## Exercise:
A faithful, complete copy of the entries is the sole expected answer.

Stored data
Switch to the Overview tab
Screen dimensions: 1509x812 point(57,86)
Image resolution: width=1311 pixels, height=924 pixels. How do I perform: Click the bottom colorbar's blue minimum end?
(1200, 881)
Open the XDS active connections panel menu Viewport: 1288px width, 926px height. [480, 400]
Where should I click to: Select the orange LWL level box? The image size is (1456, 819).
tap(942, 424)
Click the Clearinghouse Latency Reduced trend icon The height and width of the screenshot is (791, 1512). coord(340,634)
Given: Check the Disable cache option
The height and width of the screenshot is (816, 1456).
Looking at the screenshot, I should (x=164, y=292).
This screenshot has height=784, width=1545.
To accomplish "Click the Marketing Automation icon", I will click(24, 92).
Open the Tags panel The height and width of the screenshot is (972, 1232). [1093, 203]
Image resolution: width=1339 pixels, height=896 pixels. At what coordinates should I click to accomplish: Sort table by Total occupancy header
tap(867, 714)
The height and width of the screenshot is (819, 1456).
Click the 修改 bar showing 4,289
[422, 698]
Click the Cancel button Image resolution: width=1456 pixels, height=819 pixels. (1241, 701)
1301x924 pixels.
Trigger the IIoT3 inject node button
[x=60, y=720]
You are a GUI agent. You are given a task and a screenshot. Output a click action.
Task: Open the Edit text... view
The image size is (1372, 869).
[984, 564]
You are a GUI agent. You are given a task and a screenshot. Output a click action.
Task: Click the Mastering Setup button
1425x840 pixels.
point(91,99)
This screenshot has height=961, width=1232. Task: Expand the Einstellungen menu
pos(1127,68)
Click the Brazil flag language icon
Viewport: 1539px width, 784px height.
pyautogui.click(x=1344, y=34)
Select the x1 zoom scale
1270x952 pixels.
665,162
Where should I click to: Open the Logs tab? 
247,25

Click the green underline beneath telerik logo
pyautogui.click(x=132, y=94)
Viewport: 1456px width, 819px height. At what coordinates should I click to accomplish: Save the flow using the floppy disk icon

## Solved exercise:
Switch to the Overview tab
Screen dimensions: 1509x812 point(57,86)
Image resolution: width=1311 pixels, height=924 pixels. How do I perform: Click the bottom colorbar's blue minimum end?
(1200, 881)
Open the XDS active connections panel menu Viewport: 1288px width, 926px height. [480, 400]
Where should I click to: Select the orange LWL level box? The image size is (1456, 819).
tap(942, 424)
Click the Clearinghouse Latency Reduced trend icon The height and width of the screenshot is (791, 1512). coord(340,634)
Given: Check the Disable cache option
The height and width of the screenshot is (816, 1456).
Looking at the screenshot, I should (x=164, y=292).
This screenshot has height=784, width=1545.
To accomplish "Click the Marketing Automation icon", I will click(24, 92).
Open the Tags panel The height and width of the screenshot is (972, 1232). [1093, 203]
Image resolution: width=1339 pixels, height=896 pixels. At what coordinates should I click to accomplish: Sort table by Total occupancy header
tap(867, 714)
The height and width of the screenshot is (819, 1456).
Click the 修改 bar showing 4,289
[422, 698]
Click the Cancel button Image resolution: width=1456 pixels, height=819 pixels. (1241, 701)
1301x924 pixels.
Trigger the IIoT3 inject node button
[x=60, y=720]
You are a GUI agent. You are given a task and a screenshot. Output a click action.
Task: Open the Edit text... view
The image size is (1372, 869).
[984, 564]
You are a GUI agent. You are given a task and a screenshot. Output a click action.
Task: Click the Mastering Setup button
1425x840 pixels.
point(91,99)
This screenshot has height=961, width=1232. Task: Expand the Einstellungen menu
pos(1127,68)
Click the Brazil flag language icon
Viewport: 1539px width, 784px height.
pyautogui.click(x=1344, y=34)
Select the x1 zoom scale
1270x952 pixels.
665,162
Where should I click to: Open the Logs tab? 
247,25

Click the green underline beneath telerik logo
pyautogui.click(x=132, y=94)
Viewport: 1456px width, 819px height. At what coordinates should I click to accomplish: Save the flow using the floppy disk icon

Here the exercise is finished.